Posted by Pamela at 9:08 PM







Remember Monique from Wild Night At the Tranny Bar II?

I had an interesting dream about her last night.

In the dream, I was at a supper club - the kind with the white tablecloths on round tables, with candles, wine glasses and all that jazz. I spotted some friends way down at the very front, near the stage, left of center. As I approached, I saw one of the people at the table was Monique. She got up from her seat and gave me a big hug and a kiss. Then the kiss turned into us totally making out. In the dream, it was quite hot and delicious.

Then I was sitting in her lap. Between sexy kisses she was gently needling me with little questions - pillow talk in public. And this is interesting - the only question I remember is that she asked me why I showed up there 'disguised as a boy'. I became aware that I was wearing my male professional attire and must have come there straight from work.
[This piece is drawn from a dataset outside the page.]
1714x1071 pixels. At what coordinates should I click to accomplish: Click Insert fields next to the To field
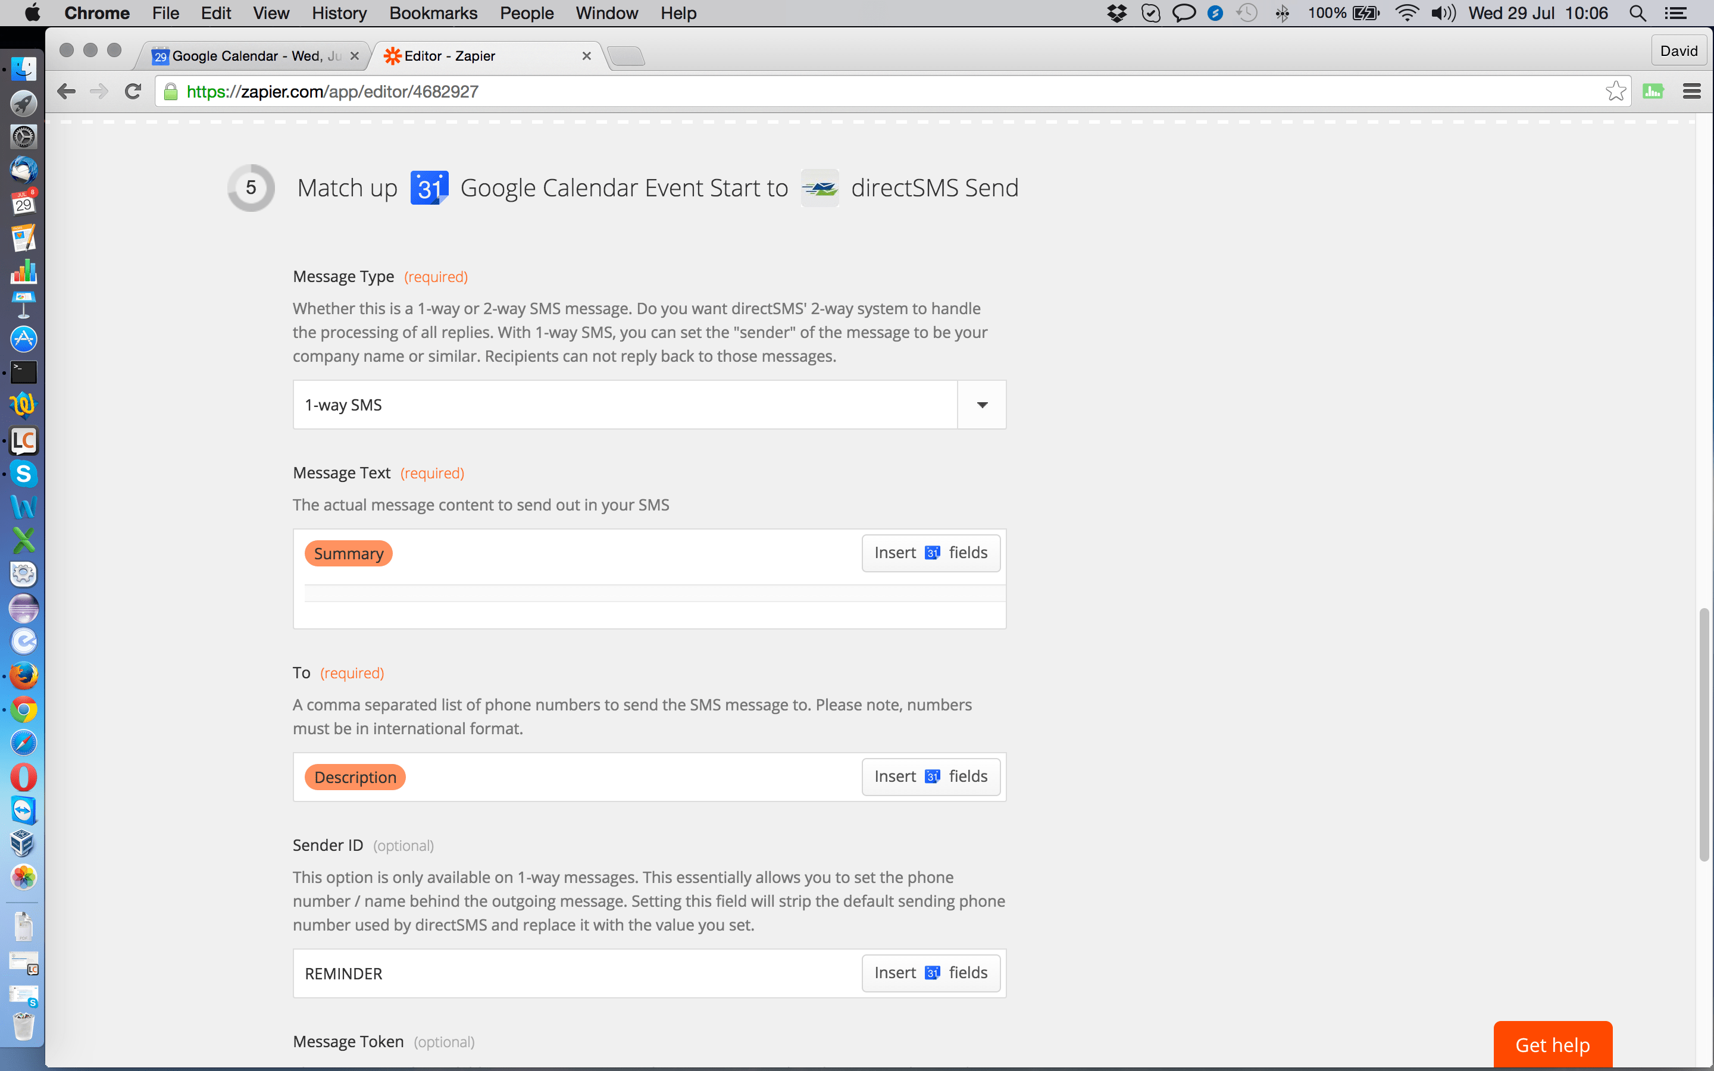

She was poking at me for still living in two worlds.


Now, dream interpretation: For one, this is notable because I rarely had any erotic dreams before I started taking hormones.
More importantly, though, I think that when I examine what's going on in my mind, I find that to me, Monique strongly represents freedom and youth. Especially gender and sexual freedom.
I've never met anyone transgender who lets it all hang out like she does - and I've definitely learned a couple of life lessons from her - to worry less about what other people think, to be more bold about expressing my desires, to enthusiastically embrace my unorthodox sexuality.
It's too bad the real Monique isn't like the dream Monique.
For one, I'd probably never run into her in a supper club. And she's got a rap sheet. She's a bit rough around the edges - which is definitely part of her charm - but it assuredly means she's not the girl for me.


In other news...
I really need to change the title of this blog.
I'm not Chronically Masturbating anymore now that I'm chemically gender transitioning... and for that matter, it's not really considered 'Crossdressing' at this stage of the game either. I guess I'm still a Pervert though.
I need something with a nice ring to it that reflects my new reality. Any suggestions?
"Fantasies, Dreams and Erotic Reflections Of a Gender Variant Person?"